# The Ohio is flooding!!!!



## dmbfanatpsu (Nov 22, 2004)

I know (or at least think) that in the spring, summer, fall that when the river floods, it usually makes for good fishing. Is this the same for the winter as well? I'm just curious to as if the flooding waters disturbs the catfish that are in "winter" mode.


----------



## amazing189 (May 21, 2004)

Good question.....I am curious to know, too. Even though it's going to be rainy, the temps in the forecast look fairly moderate. Also...I'm curious as to the water temperature....is this rain & runoff warmer than the river? Will it turn the fish on...off? It might make for some extreme fishing, but that's what we're here for right?  I'm sure some of the guys on here know the answers... 
Danny


----------



## UFM82 (Apr 6, 2004)

If they are hanging on the bottom, what do they care how deep it is? LOL Seriously, they will feed as has been evidenced by several nice fish landed earlier this year during some 40'+ waters. The biggest problem is getting the bait down to them. I personally don't like fishing with 8, 10 ,12 or 16 oz of lead, but some people do it and have success. 

I wouldn't wantto be on the Ohio with the water up like it is though. Not so much the current but the debris- it would beat the boat up so bad.
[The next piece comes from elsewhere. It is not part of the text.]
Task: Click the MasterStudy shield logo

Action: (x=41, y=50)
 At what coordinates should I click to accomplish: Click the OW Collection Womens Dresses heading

Not my idea of fun.

UFM82


----------



## truck (Apr 12, 2004)

All i can say is good luck guys,my limit on fishing the river is 42ft.Jsut be careful and look for current breaks. daryl


----------



## dmbfanatpsu (Nov 22, 2004)

well as for myself I"ll be fishing from the shore since I don't own a boat. as far as the river being flooded and the fish still hanging to their winter holes, then I'd image I'd have a hard time reaching those holes when the river is flooded. shucks!


----------



## amazing189 (May 21, 2004)

Don't feel bad dude...I'm shorebound, too...  But i'm convinced there's gotta be a place for us to catch some fish nearby. Do you think any fish will get up in the backs of the creeks? Some of the small creeks probably have some decent (maybe muddy) access even with the water up. The current might not be as bad, either. Waddaya think? Maybe I'm reachin'.... This is the first year since I was a kid in Florida that I've gotten a taste of Dec / Jan fishing, and I'm dyin to go again....  
Danny


----------



## dmbfanatpsu (Nov 22, 2004)

Ya, I hear ya. I'm hoping that with this flood some of the fish will move into different parts of the river or into different streams where they normally aren't. I'm itching to fish too, but find it very difficult. I'm new to the Ohio River, i'm from Erie, and I'm used to fishing on the lake so this has been challening, yet fun at the same time.


----------



## catfishkiller29 (Jan 2, 2005)

I caught a prettty 10 pound blue today in the back waters and lost four that wanted to break my arm they kept coming off I was using some very large bait


----------



## Fishinfreak (Oct 12, 2004)

Catfishkiller,Let the cats run with a big bait before you set the hook.Might want to try bigger hooks?


----------



## catfishkiller29 (Jan 2, 2005)

I did let them run and are gama 10/0 octupuss big enough or should i go bigger lol


----------



## dmbfanatpsu (Nov 22, 2004)

were you fishing from shore?


----------



## Fishinfreak (Oct 12, 2004)

Well then .Welcome to the world of GAR.


----------



## amazing189 (May 21, 2004)

DMB...other than a few times when I was younger my first time really fishing the Ohio was 12/28. Check my album....you'll see why I'm dyin'....haha. I went back once since & didn't get a bite. I've got a 10am meeting in Maysville & then I'm going to wander around a little & se if I can't find somewhere to catch somethng...  I'd even settel for a gar.
But, I'll probably catch a cold!

Danny


----------



## catfishkiller29 (Jan 2, 2005)

Gar lol i have caught Gar and these werent gar they were cats that were not hooked just did not want to let go of the skipjackheads off from the 15inch skipjacks and the great big chunks of bait Unless they were the biggest gar iI have ever came across that could hold me still while i tried to turn em these were 20 pound + blue cats I have fished this area many years day in and day out the gar dont act like this they do short runs and the bait is striped off the bone when I get it back if I do and I saw the side of one of the four remember these are skipjack from the cumberland river I am useing these chunks are huge Like most Ohio river Cat men Im looking for Godzillas daddy


----------



## catfishkiller29 (Jan 2, 2005)

DMB yes I was on a bridge over a road water was 12 feet bellow me I was in about 30 foot of water


----------



## Fishinfreak (Oct 12, 2004)

Maybe OHIO cats don`t like cumberland skipjacks.Hope your not using circle hooks?


----------



## Mushijobah (May 4, 2004)

Is anyone going to post flood pictures?


----------



## catfishkiller29 (Jan 2, 2005)

tell ya truth I put a couple on today 8/0 circle just to see what happens but no bites


----------